Leon was predeceased by his parents, Herman and Miriam Davis; brother, Elliott Davis; and daughter, Evan Carole Davis. He is survived by his loving wife, Elene Meyer Davis who will miss, more than anything, holding his hand every night. He is also survived by his daughter, Lynn Davis Lasher and her children, Reese, Hayden McGuiness and husband, David, and William; his son, Lance Harrison Davis and wife Barbara Fain Davis and their children, Whit, Parker, Natalie and George; and Ross Meyer Davis and wife, Gail Alexander Davis, and their children, Allie, Kate and Emmie.
The family would like to thank the members of the staff of Davis Bros. in Houston and Tulsa. They would also like to recognize with gratitude the many nurses and doctors who cared for Leon at St. Luke's Hospital and at home.
Serving as honorary pallbearers are Dr. Earl Beard, David B. Chalmers, Martin Fein, James E. Fischer, Gary F. Gibson, Dr. Jordan U. Gutterman and Charles Weiner.
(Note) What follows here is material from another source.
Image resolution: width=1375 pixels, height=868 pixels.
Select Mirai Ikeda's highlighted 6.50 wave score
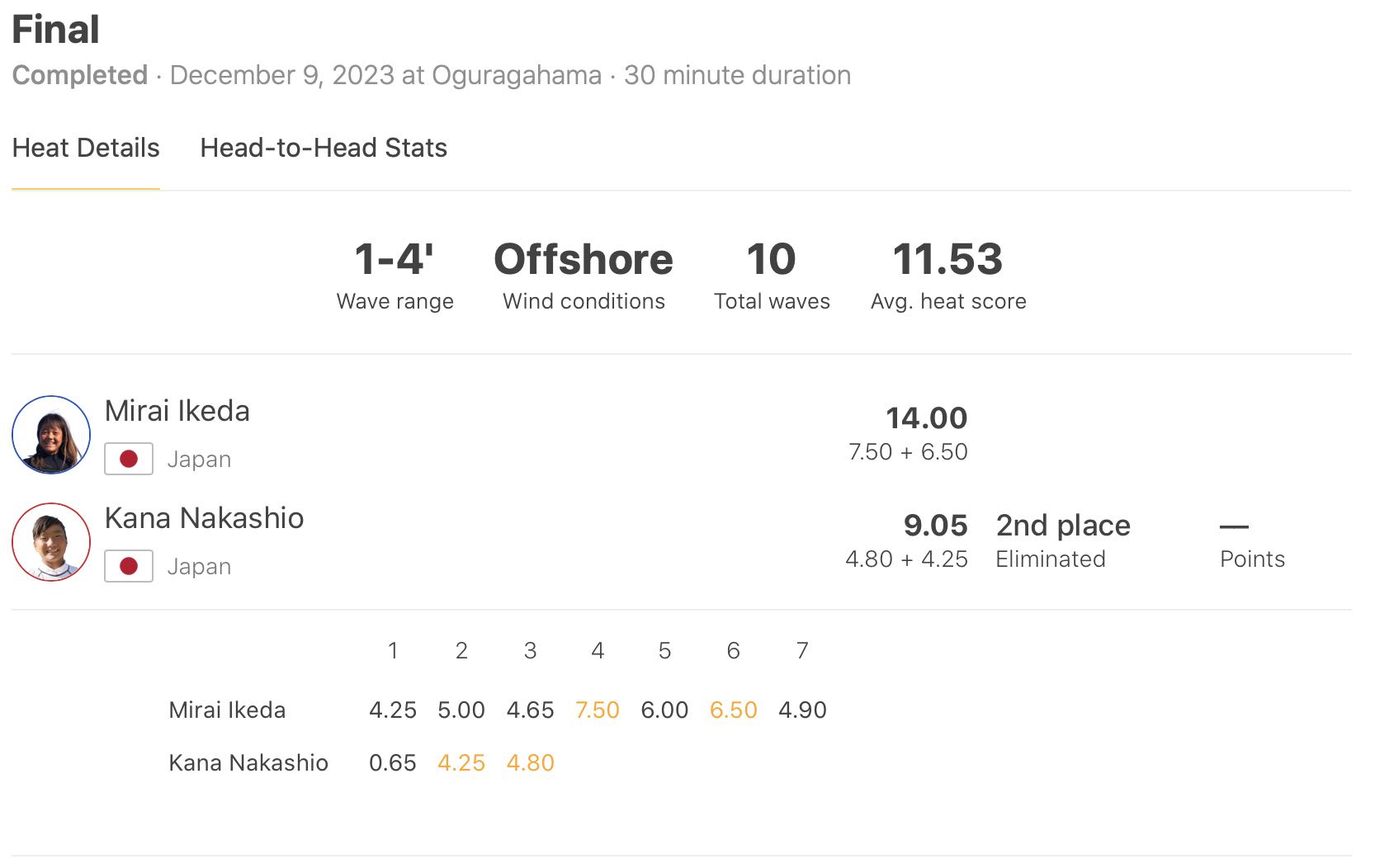pyautogui.click(x=733, y=710)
Friends are cordially invited to a visitation with the family from six o'clock until eight o'clock in the evening, on Monday, the 25th of November in the library of Geo. H. Lewis & Sons, 1010 Bering in Houston.
A memorial service is to be conducted at eleven o'clock in the morning on Tuesday, the 26th of November, at the Houston Congregation for Reform Judaism, 801 Bering in Houston, where Rabbi Steven M. Gross, is to officiate. A reception is to follow at a venue to be announced during the service.
Prior to the memorial service, the family will have gathered for a private interment at Woodlawn Cemetery in Houston.
In lieu of customary remembrances, and for those desiring, the family requests with gratitude that memorial contributions in Leon's name be directed to The University of Texas
M. D. Anderson Cancer Center, 1515 Holcombe, Houston, TX, 77030.